Creating a Stable and Precisely Tunable Laser Light Source for Exciting Whispering Gallery Modes

Carrie Segal, Martin G. Cohen Cohen and John Noé

The current investigation was inspired by an interest in whispering gallery mode resonators [WGMRs]. In these devices a wave travels around a circumference within a sphere or disk. The name whispering gallery is inherited from elliptical rooms in cathedrals, where a whisper that originates from one focal point can be heard with perfect clarity at the second focal point far away on the other side of the room. Whispering gallery mode resonators use the same principle except instead of sound, light undergoes total internal reflection within a circular structure as it travels around the interior.

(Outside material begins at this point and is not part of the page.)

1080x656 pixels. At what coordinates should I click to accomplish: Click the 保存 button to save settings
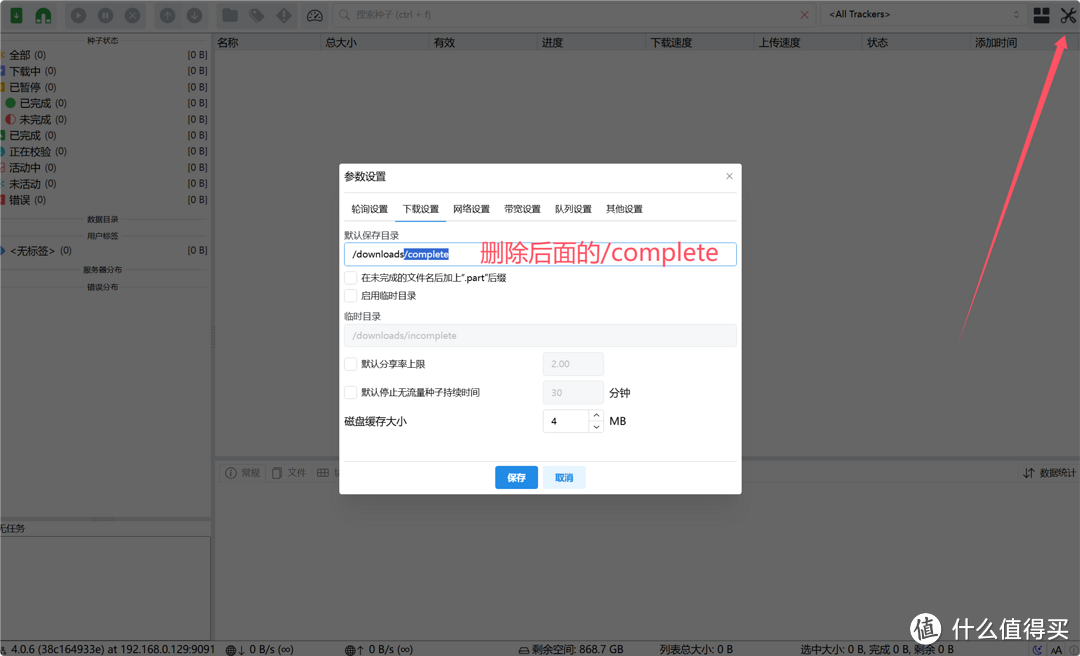click(x=516, y=477)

WGMR's can achieve very high quality (Q) factors, which means that the incoming light must be precisely tuned to a specific cavity mode. A tunable diode laser would be ideal for searching for WGMR resonances but no such laser is available to us. Our alternative approach is to use an acousto-optic modulator (AOM) to shift the frequency of a stabilized single-longitudinal-mode HeNe laser. A laser of this type stable to around 15 MHz has been developed over the course of several past LTC projects. The AOM has a frequency shift range of 80 - 120 MHz and this amount can be doubled by passing the laser light through the AOM twice, using a mirror or retroreflector. Even 80 MHz is far smaller than the expected mode spacing in a small WGMR, making it quite possible that no resonance will be seen. Hopefully if several resonators are tested one will provide a detectable resonance.

We are currently creating a setup in which the double-passed frequency-shifted light from the AOM is compared with the unshifted light coming directly from the stabilized laser in a scanning Fabry-Perot resonator. The experimental challenge is to assure that the two beams enter the Fabry-Perot in precisely the same way as the frequency of the AOM is changed.